The ADF must ensure that its data, algorithms and models remain under sovereign control even as it collaborates with allies.

That requires secure cloud environments, sovereign data storage and operational frameworks built to work across national and coalition boundaries without compromising classified information.

Equally, operational training with digital technology must reflect the reality of operating in contested and degraded communications environments.

As Dodds has observed, the future battlespace will be defined by the struggle for electromagnetic dominance, where assured communications are often anything but assured.

Digital infrastructure must therefore replicate operational challenges such as limited bandwidth, jamming and disrupted connectivity – conditions that warfighters will face in any high-intensity conflict.

Delivering digital transformation

Moves towards the digitalisation of command environments have been transformative for military operations. Cross-domain data delivery helps to enable the wider dissemination of data to users on the battlefield, while supporting greater situational awareness at all levels.

This data delivery means that true sensor-to-shooter integration is becoming a tangible concept, as sensors can now truly talk to each other in a way that supports greater confidence in what operators see.

The speed of detection, data processing and engagement across distributed forces is now faster than ever and needs support from computing hardware that keeps pace with the latest advances in technology.

As AI is becoming a norm and is moving to the tactical edge, true command digitalisation will mean that service branches need to invest and deploy computing hardware.

Delivering hardware to operators at a more rapid pace will ensure that the tactical and strategic advantages that the digital command environment can provide is delivered.

Keeping the human at the centre

Amid all the talk of algorithms and autonomy, both Gainsford and Dodds emphasise a crucial point: the human remains at the centre.

Gainsford explains one of the hallmarks of SitaWare is that it reliably and consistently supports the more dispersed and distributed nature of contemporary military operations. This keeps the human at the centre without compromising the fidelity of the information, which is core to their mission.

Technology must simplify, not complicate, the operator’s task. Simulation must therefore mirror the cognitive and emotional pressures of combat while ensuring systems remain intuitive and user-centred.

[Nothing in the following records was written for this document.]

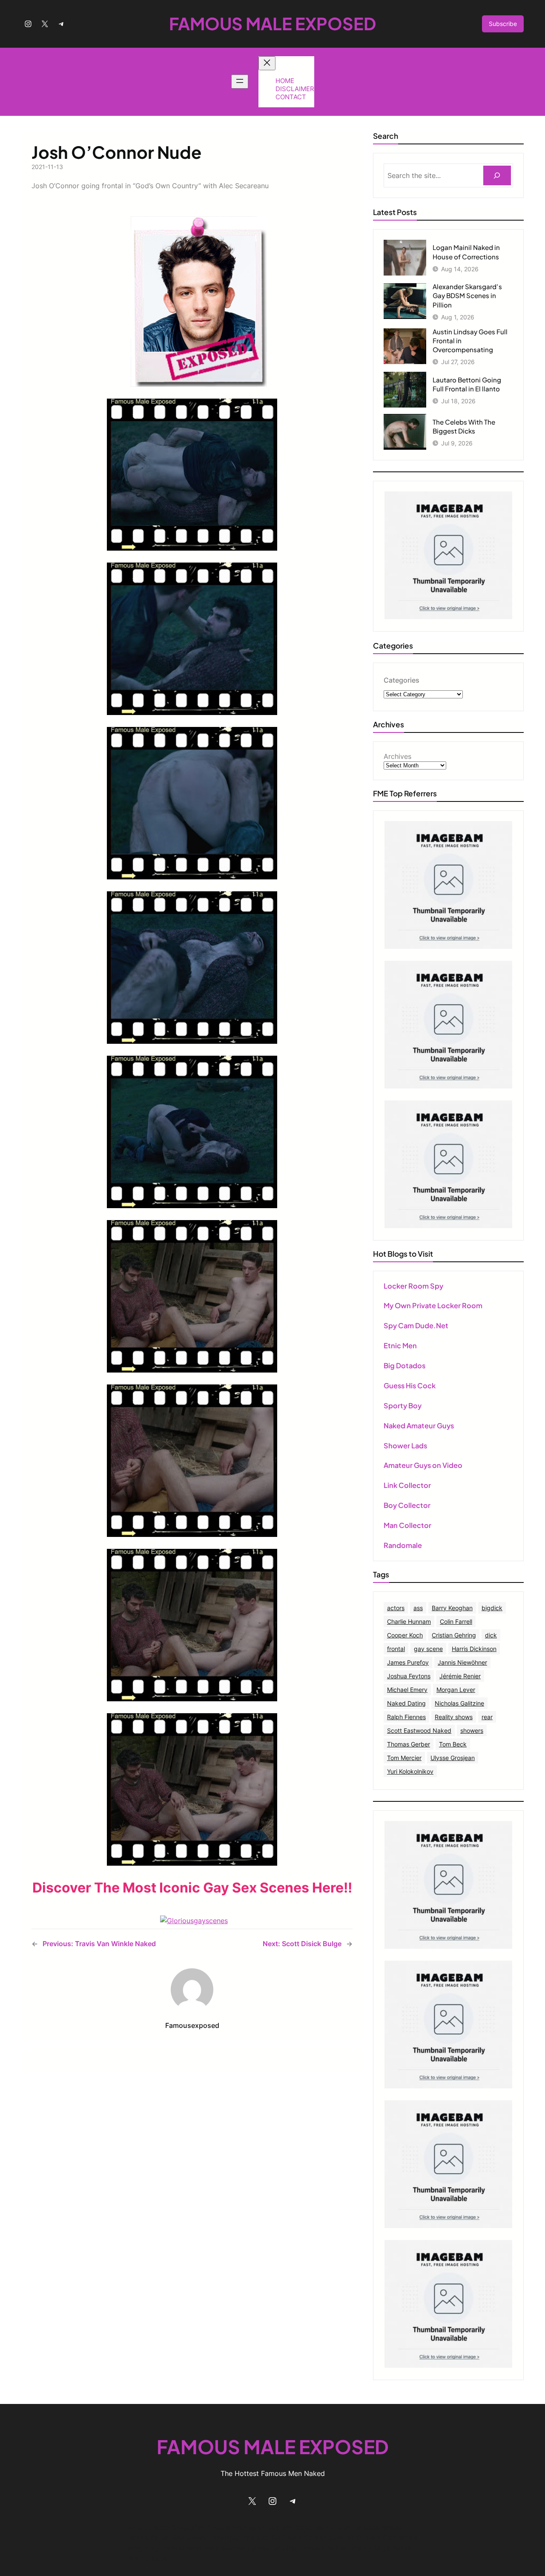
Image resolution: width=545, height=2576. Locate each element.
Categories (401, 680)
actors (395, 1607)
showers (471, 1730)
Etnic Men (400, 1345)
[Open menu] (239, 82)
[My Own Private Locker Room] (448, 616)
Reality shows (454, 1716)
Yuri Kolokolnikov (410, 1771)
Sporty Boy (403, 1405)
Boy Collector (407, 1505)
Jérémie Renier (460, 1676)
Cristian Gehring (454, 1635)
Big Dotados (404, 1365)
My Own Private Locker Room (433, 1305)
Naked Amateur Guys (419, 1425)
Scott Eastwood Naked (419, 1730)
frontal (396, 1648)
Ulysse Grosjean (452, 1757)
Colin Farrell (456, 1621)
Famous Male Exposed (272, 23)
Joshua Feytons (408, 1676)
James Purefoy (408, 1662)
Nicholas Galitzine (459, 1703)
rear (487, 1716)
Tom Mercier (404, 1757)
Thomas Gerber (408, 1744)
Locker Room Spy (413, 1285)
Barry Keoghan (452, 1607)
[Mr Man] (448, 1946)
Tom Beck (453, 1744)
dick (491, 1635)
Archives (397, 756)
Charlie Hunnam (409, 1621)
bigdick (492, 1607)
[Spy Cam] (448, 946)
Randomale (403, 1545)
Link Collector (407, 1485)
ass (418, 1607)
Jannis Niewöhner (462, 1662)
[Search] (497, 176)
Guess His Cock (410, 1385)
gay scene (428, 1648)
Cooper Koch (405, 1635)
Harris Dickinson (474, 1648)
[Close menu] (266, 63)
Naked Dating (406, 1703)
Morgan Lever (455, 1689)
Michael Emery (407, 1689)
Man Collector (407, 1525)
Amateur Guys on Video (423, 1465)
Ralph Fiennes (406, 1716)
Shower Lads (405, 1445)
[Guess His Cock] (448, 1225)
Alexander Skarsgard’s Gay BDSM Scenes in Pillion (467, 295)
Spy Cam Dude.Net (416, 1325)
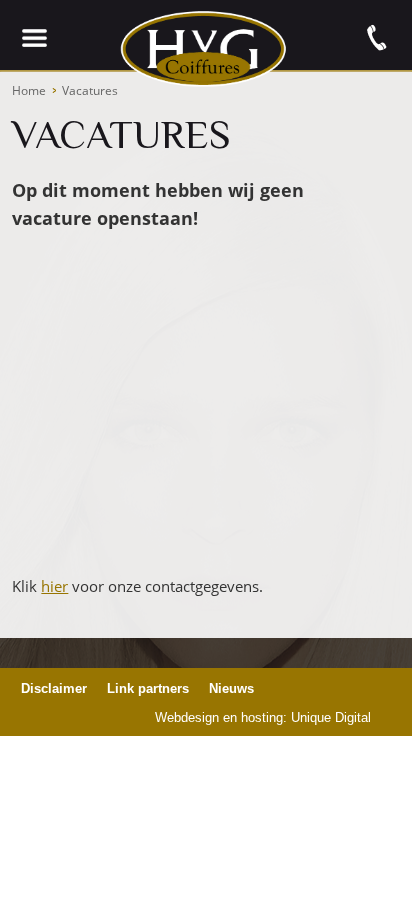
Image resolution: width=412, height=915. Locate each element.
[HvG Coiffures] (203, 97)
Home (29, 90)
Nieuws (231, 688)
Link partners (148, 688)
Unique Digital (331, 717)
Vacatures (90, 90)
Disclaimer (54, 688)
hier (54, 586)
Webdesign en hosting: (221, 717)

The goal is not to create a digital substitute for war, but a realistic, repeatable training environment that sharpens judgement and fosters resilience.

Investing in the foundation

To deliver this capability, Defence must continue investing in the digital foundation that enables digitalised command-and-control at scale: high-performance computing, secure cloud networks, interoperable data standards and sovereign software architectures.

Gainsford adds, “Modern systems need to enable the seamless flow of information from the sensor to the effector, the warfighter and the decision makers, doing so requires a robust, survivable and rapidly upgradeable digital backbone, that is what we deliver.”

Modern systems need to enable the seamless flow of information from the sensor to the effector, the warfighter and the decision makers, doing so requires a robust, survivable and rapidly upgradeable digital backbone, that is what we deliver.”
- Mark Gainsford

Partnerships with trusted industry leaders, such as Systematic, are vital to ensuring these systems evolve in line with operational needs while remaining adaptable to emerging technologies like quantum computing and agent-based AI.

Conclusion

In the age of great-power competition, Australia cannot afford to learn in combat what it could have mastered in simulation.

Digital command and control capabilities, underpinned by secure and sovereign infrastructure, offer the ADF the ability to anticipate, adapt, and out-think adversaries.

They serve as the bridge between concept and capability – the arena where Australia’s future integrated force can prepare for the realities of modern warfare.

By investing in and evolving these capabilities today, Defence ensures that its people, platforms and partners are ready not just to fight the next war, but to win it before it begins.